Good project management is invisible when it’s done right. If everything just feels like it’s flowing, that’s not an accident. That’s Julie.
Julie moved around enough when she was young to learn that adapting isn’t just a skill, it’s a superpower. But it was a work-study role under her college director at a small music school that cracked everything open. Suddenly she had a front-row seat to how an organization actually functions: the systems, the sequencing, the invisible scaffolding that keeps everything standing. Most project managers don’t trace their origin story to a music program. Julie does and she wouldn’t have it any other way.

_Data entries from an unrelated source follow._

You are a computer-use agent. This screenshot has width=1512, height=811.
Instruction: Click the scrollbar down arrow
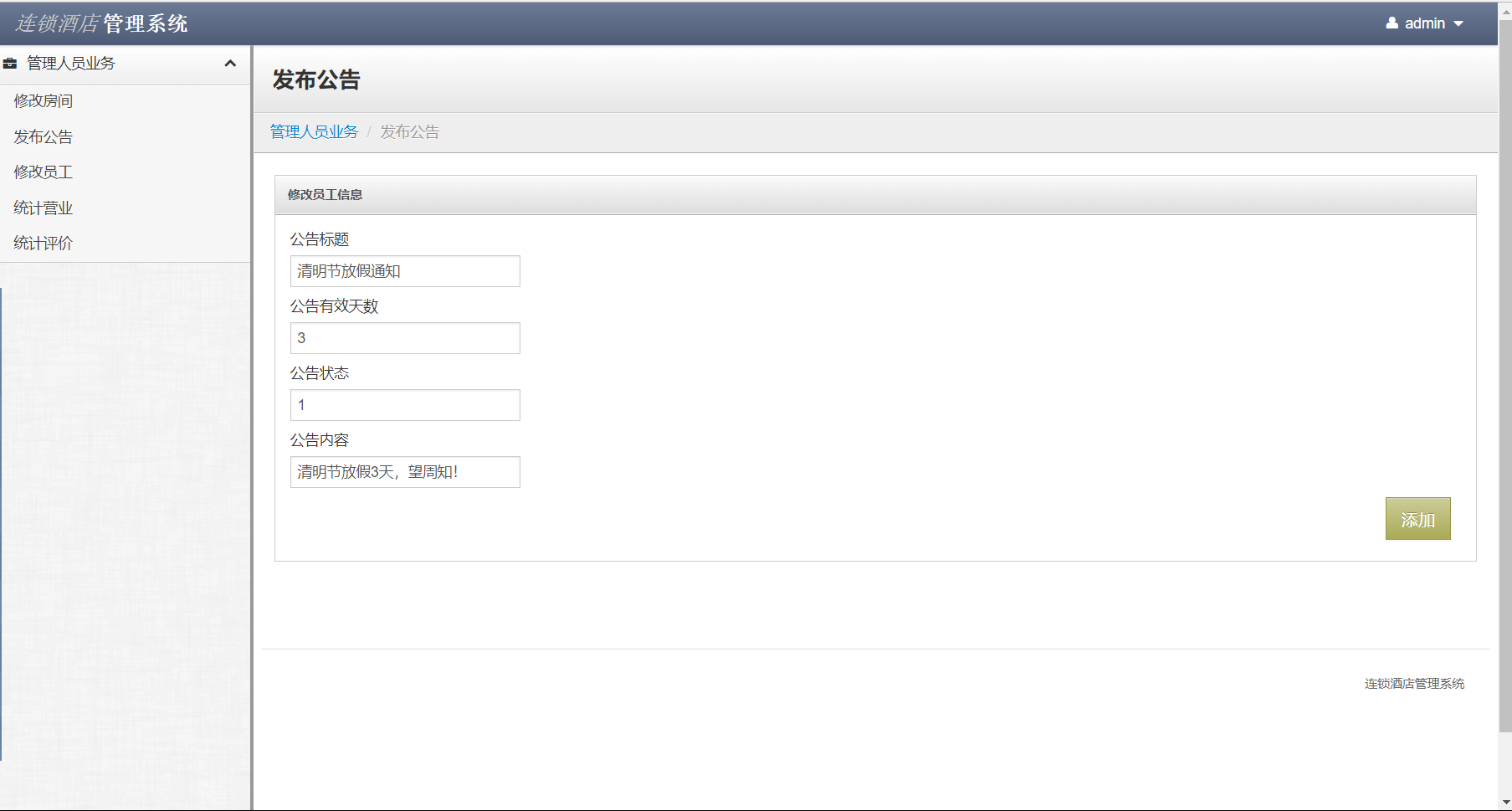pos(1504,802)
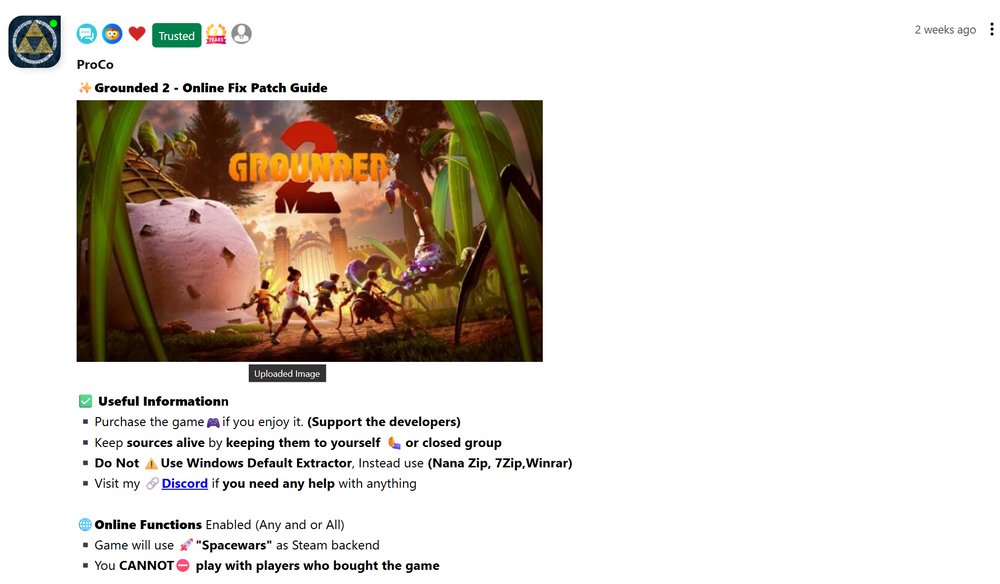Image resolution: width=1000 pixels, height=584 pixels.
Task: Click the Grounded 2 Online Fix Patch Guide title
Action: [x=210, y=88]
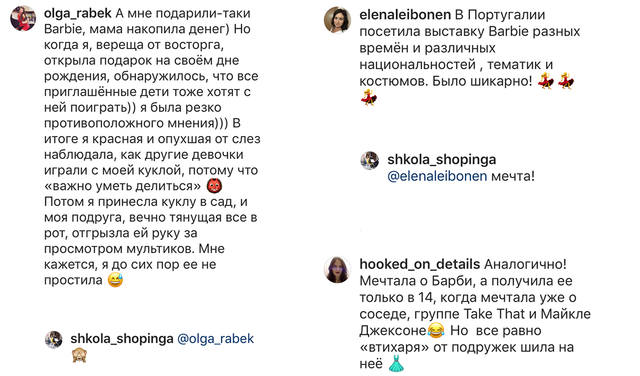Click the see-no-evil monkey emoji
640x376 pixels.
coord(79,356)
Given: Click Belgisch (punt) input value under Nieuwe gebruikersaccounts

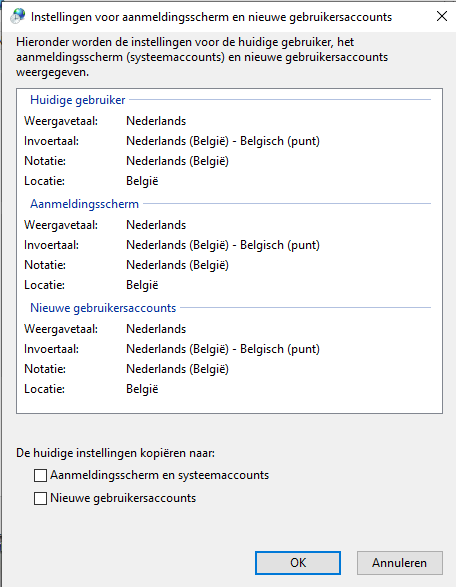Looking at the screenshot, I should point(280,349).
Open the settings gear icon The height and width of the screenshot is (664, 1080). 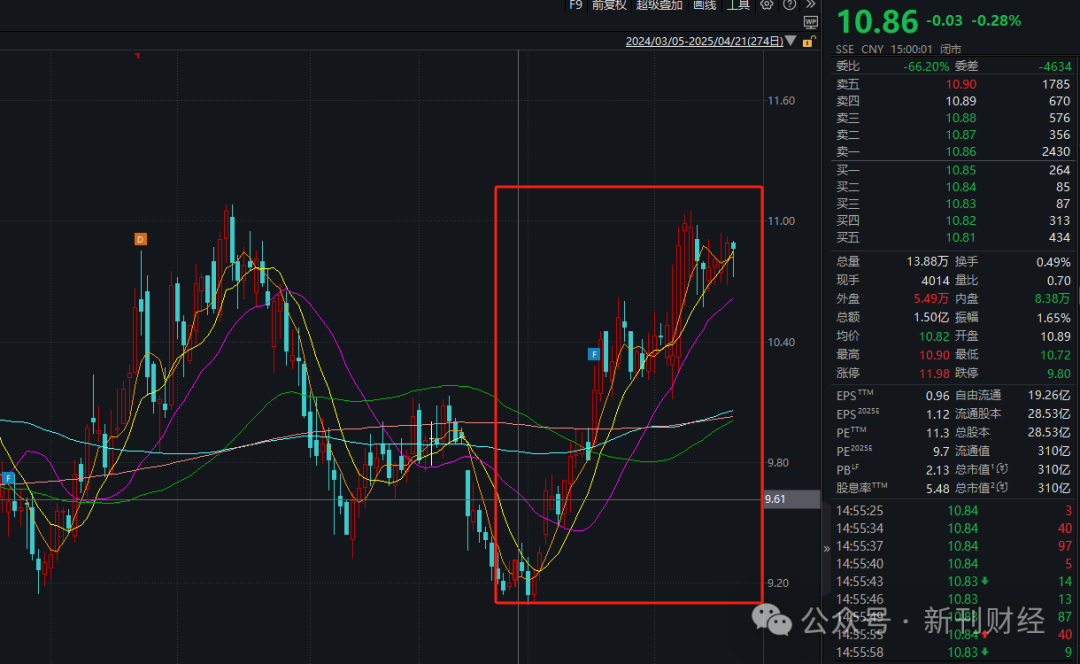click(767, 5)
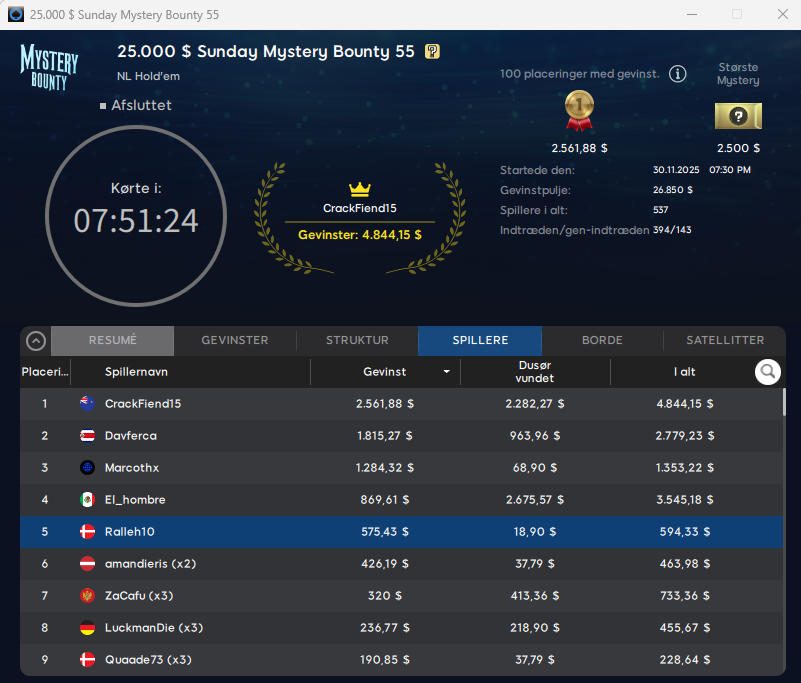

What followed was a career built around one consistent obsession: bringing order to complexity. Event planning, operations, team coordination, business management — different contexts, same core question. How do you make the people, processes, and tools work together so seamlessly that nobody notices the seams? That question eventually led her to FieldWrk, where she’s spent nearly four years doing exactly that.
Day-to-day, Julie’s job is to make sure the right people know the right things at the right moments, and that projects don’t just move forward, but move forward well. If a project feels like it’s effortless, that’s not luck. That’s her, and her team of project managers, working quietly in the background.
Julie currently lives in Nashville with her husband (and high school sweetheart) Alex, and their dog Cooper. She’s a reader, a traveler, a gardener, and a maker of things: pottery, cards, DIY, coloring books; she’ll try anything once. Her ideal morning involves the front porch and nowhere to be. And if you bring up monday.com or Law & Order: SVU, clear your schedule. She has thoughts.